O pronome se apassivador só ocorre em frases que apresentam as seguintes características:

. verbo na 3ª pessoa ( singular e plural);

.pronome se;

. um substantivo não precedido de preposição.

 

Presentes essas três condições, e sendo possível passar a mesma frase para a  voz passiva analítica  ( verbo ser+ particípio), temos então a seguinte análise:

 

. o se é partícula apassivadora;

. o substantivo sem preposição é o sujeito;

. a frase está na voz passiva sintética.

 

Nesse caso, o verbo estará sempre em concordância com o sujeito.

 

Exemplo:

 

Não se apanham moscas com vinagre.

 

Nessa frase há:

. um verbo na 3ª pessoa ( apanham);

.o pronome ( se);

. um substantivo não precedido de preposição (moscas).

 

A mesma frase pode ser parafraseada assim:

 

Moscas não são apanhadas com vinagre.

 

Então:

. o se é  partícula apassivadora;

.moscas  é o sujeito;

 

A frase está na voz  passiva sintética.

 

 

ÍNDICE DE INDETERMINAÇÃO DO SUJEITO

 

Observe o trecho que segue:

 

Um famoso jogador do Santos Futebol Clube disse que, no momento, recusaria qualquer proposta para ir jogar  na Europa, alegando que não se sai  de um clube no momento do campeonato.

Note que o sujeito dos verbos recusaria, ir jogar e alegando é determinado: nos três casos está elíptico (ou apagado); nos três casos poderia vir explicitado por ele   ( um famoso jogador dos Santos Futebol Clube). O mesmo não se dá com o sujeito de sai, que não pode ser explicitado pelo mesmo pronome (ele) dos casos anteriores. Se, entretanto, retirarmos o se de junto do verbo, o sujeito passa a ser determinado elíptico  (ele), como os outros.

Como se nota, o pronome se nesse trecho cumpre a função de indicar que o sujeito do verbo ao qual se liga está indeterminado: não pode ser preenchido por nenhuma palavra do contexto. Por isso, em casos como esse, o pronome se é analisado como índice de indeterminação do sujeito.

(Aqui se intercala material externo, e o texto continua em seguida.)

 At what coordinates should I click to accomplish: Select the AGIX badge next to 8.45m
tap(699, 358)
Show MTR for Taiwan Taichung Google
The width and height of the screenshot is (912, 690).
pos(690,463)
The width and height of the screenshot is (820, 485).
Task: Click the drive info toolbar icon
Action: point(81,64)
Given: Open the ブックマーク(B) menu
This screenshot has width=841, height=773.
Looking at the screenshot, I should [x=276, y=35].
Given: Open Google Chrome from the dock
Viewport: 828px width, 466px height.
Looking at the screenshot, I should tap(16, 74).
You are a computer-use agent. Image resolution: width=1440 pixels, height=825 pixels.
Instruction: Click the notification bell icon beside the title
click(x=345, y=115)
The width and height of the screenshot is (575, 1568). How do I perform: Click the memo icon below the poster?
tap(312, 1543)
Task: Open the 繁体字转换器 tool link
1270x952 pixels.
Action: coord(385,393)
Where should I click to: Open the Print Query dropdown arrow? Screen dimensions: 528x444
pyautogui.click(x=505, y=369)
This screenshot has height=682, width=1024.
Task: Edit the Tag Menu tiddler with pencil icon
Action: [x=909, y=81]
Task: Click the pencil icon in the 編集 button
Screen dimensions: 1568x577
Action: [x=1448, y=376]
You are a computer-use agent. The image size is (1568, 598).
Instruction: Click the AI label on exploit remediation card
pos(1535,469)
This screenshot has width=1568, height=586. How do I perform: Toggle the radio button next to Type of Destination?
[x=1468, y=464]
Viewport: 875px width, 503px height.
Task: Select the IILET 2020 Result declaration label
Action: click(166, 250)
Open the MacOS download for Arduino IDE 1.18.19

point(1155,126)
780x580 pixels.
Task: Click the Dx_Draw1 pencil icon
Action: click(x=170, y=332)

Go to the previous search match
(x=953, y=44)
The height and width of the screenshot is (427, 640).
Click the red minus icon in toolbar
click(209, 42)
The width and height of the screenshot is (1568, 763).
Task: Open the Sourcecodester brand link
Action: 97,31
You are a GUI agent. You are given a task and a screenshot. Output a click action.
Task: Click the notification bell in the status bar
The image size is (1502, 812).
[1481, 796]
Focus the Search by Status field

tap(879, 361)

Analisando as frases apenas sob o ponto de vista do significado, o pronome se apassivador e o índice de indeterminação do sujeito produzem o mesmo efeito: indeterminam o agente responsável pela ação verbal. Mas, do ponto de vista da estrutura sintática, as frases são diferentes.

Quando o “se” funciona como índice de indeterminação do sujeito, não ocorrem na frase as três condições que se dão quando se trata de partícula apassivadora e, portanto, não é possível converter a frase para a voz passiva com o verbo ser.

 

Exemplo:

Desistiu-se do contrato

 

Nessa frase há um verbo na  terceira pessoa (desistiu), há o pronome se, mas não há um substantivo desacompanhado de preposição. Além disso, não é possível converter a frase para a voz  passiva analítica. O sujeito do verbo não pode vir explicitado pelo pronome ele. Então:

 

. o se é índice de indeterminação do sujeito;

. o sujeito é indeterminado;

. a frase está na voz ativa,

. do contrato é objeto indireto.

 

Note-se ainda que, quando se funciona como índice de indeterminação do sujeito, o verbo a que se liga fica sempre na 3ª pessoa do singular.

 

 

Observação : reprodução de texto na íntegra.

 

Referência:

 

PLATÃO , Francisco. Português. Gramática e Texto. Ensino Médio . Livro – texto, 2ª série.São Paulo, Anglo, 2001, págs.86-89.